* [Text]
______________________________

Application & Technology

The main trends of the Embedded market

In 2011, GPGPUs were only used in game consoles and by some researchers for intensive and parallel processing ; They are now at the heart of all military and civilian missions of surveillance, reconnaissance, real-time tracking and deep learning. Without next-generation FPGAs, the smooth transition to software radio would’nt be implemented by our current armed forces, which must be highly mobile and sent on remote operations theatres. Here is a non-exhaustive list of the main trends…

GPGPU and FPGA at the heart of mission computers in SWaP-C environment


Sensors need to be more and more intelligent to filter, process and transmit the only useful information among the ever-denser data stream and increasingly bandwidth and memory size greedy video images generated by HD EO/IR cameras, radars and sonars, in order to provide an effective decision-making aid, which can be used in real time at the command center. CPU, GPGPU and FPGA based heterogeneous architectures invade drones, planes and helicopters with or without pilots. They spread out very quickly, using the best skill of each: CPU for management and decision making, GPGPU for intensive processing and FPGA for fast capture of external information (HD/SD-SDI, 3G-SDI video capture ). For its pre-qualified MIL-STD-810 and DO-160 multi-mission computer ONYX, ECRIN Systems’s R & D team works on an optimization framework to better manage the performance of available resources.


Sensor-based processing for Radar/Sonar, SIGINT/ELINT, EW, SDR

Leveraging Modular Open Systems Approach (MOSA) to minimize SWaP-C, to lower Defense contractors’ OPEX and risk.
• Efficiency by cutting acquisition/development cycle time (COTS)
• Thanks to Telco former investments, Military electronic industries will reuse at lower cost
• Reduced costs (-30% versus VPX solutions)
• Interoperability and reuse of components among platforms (µTCA, aTCA and finally OpenVPX)
• Access cutting-edge technologies for rapid upgrades
– From Sensor to Network via VITA 57 FMC: ADC 12-bit@4GSPS & DAC 14-bit@5.7GSPS
– KINTEX UltraScale™ XCKU115: DSP oriented for Military apps (Price/Performance/Watt)

High Density Embedded Computing (HDEC) for Data gathering, image processing

With up to + 340% more bandwidth compare actual PICMG 1.3
• From 20 to 88 native PCIe 3.0 lanes with Dual-Xeon® 14nm (Skylake-EP) SHB to backplane
• Reduced dependence on expensive PCIe switch architecture
• 5x aggregate PCI Express 3.0 slot bandwidth for faster card-to-processor
• Lower SHB-to-PCIe card data latencies
• High-density PCI Express interconnect technology

Modular Industrial Cloud Architecture

Enabling resource allocation on demand to meet key requirements of cloud computing.

______________________________

* [Set exercise]
Reproduce the embedded market text word for word, from "Leveraging Modular Open" up to and including "versus VPX solutions)". Draw only on the embedded market text; bring in no outside knowledge.

* [Data entries]

______________________________

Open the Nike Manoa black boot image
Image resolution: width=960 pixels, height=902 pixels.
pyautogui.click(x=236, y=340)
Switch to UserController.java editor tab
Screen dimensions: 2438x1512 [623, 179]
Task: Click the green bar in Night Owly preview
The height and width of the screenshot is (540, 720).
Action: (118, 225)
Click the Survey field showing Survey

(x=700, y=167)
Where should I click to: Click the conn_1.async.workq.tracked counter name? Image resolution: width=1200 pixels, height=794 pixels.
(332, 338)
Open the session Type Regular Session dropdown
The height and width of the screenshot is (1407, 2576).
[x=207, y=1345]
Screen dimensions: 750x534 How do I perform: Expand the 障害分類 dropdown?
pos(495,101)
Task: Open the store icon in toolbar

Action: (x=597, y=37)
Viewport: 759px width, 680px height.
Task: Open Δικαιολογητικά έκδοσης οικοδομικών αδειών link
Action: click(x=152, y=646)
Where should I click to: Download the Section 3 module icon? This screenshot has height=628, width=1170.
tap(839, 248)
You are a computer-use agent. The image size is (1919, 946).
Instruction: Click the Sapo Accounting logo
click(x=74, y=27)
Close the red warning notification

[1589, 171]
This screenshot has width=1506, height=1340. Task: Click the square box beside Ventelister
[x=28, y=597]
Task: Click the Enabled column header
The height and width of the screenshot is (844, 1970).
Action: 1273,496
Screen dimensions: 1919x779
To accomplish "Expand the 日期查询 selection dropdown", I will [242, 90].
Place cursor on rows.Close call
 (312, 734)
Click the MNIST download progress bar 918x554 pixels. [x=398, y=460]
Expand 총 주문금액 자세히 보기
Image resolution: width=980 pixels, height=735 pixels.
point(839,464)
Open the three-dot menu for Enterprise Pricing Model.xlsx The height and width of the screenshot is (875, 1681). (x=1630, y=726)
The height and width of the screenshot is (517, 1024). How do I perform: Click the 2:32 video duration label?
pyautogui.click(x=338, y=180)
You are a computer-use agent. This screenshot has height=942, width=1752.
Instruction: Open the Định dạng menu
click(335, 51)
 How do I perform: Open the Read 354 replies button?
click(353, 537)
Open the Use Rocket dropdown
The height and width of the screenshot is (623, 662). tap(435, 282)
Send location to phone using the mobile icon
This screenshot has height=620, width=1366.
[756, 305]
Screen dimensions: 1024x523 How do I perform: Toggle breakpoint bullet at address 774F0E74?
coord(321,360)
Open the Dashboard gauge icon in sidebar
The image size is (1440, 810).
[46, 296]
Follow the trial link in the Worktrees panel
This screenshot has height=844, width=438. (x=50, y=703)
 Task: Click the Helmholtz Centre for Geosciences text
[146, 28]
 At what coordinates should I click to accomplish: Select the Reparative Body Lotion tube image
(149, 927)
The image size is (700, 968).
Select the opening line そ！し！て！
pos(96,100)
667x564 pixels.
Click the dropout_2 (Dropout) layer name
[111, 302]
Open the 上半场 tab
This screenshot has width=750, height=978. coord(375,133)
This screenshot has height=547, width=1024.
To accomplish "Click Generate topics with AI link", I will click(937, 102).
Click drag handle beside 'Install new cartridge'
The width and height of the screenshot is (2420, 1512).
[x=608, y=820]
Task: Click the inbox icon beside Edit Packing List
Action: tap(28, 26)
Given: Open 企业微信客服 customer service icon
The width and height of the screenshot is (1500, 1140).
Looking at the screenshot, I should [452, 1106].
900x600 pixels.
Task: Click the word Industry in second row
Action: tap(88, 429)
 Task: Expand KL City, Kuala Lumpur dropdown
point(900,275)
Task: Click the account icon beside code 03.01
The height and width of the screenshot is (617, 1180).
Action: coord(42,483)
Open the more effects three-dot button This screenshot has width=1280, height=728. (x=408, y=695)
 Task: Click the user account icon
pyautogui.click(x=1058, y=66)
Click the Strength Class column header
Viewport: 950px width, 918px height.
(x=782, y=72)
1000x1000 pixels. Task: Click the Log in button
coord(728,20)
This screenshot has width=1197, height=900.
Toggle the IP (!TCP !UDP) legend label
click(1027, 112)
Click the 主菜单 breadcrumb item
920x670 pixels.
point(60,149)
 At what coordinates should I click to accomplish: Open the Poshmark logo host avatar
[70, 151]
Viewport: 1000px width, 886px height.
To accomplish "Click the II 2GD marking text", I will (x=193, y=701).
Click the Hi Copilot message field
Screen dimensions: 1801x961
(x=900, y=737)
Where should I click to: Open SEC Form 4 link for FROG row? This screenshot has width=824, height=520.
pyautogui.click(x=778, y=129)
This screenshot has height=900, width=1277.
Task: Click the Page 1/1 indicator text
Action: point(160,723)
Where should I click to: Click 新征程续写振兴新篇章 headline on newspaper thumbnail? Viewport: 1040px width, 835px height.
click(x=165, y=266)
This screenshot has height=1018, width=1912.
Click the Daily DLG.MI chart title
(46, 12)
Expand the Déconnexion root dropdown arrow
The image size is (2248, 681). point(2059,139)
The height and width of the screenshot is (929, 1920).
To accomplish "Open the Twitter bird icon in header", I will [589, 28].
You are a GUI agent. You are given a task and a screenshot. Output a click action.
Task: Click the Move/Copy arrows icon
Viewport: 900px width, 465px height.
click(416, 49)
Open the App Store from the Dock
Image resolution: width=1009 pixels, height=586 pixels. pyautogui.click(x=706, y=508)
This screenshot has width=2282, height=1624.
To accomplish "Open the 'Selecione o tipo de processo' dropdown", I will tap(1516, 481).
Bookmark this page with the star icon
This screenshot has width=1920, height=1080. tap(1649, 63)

______________________________

* [Exercise answer]
Leveraging Modular Open Systems Approach (MOSA) to minimize SWaP-C, to lower Defense contractors’ OPEX and risk.
• Efficiency by cutting acquisition/development cycle time (COTS)
• Thanks to Telco former investments, Military electronic industries will reuse at lower cost
• Reduced costs (-30% versus VPX solutions)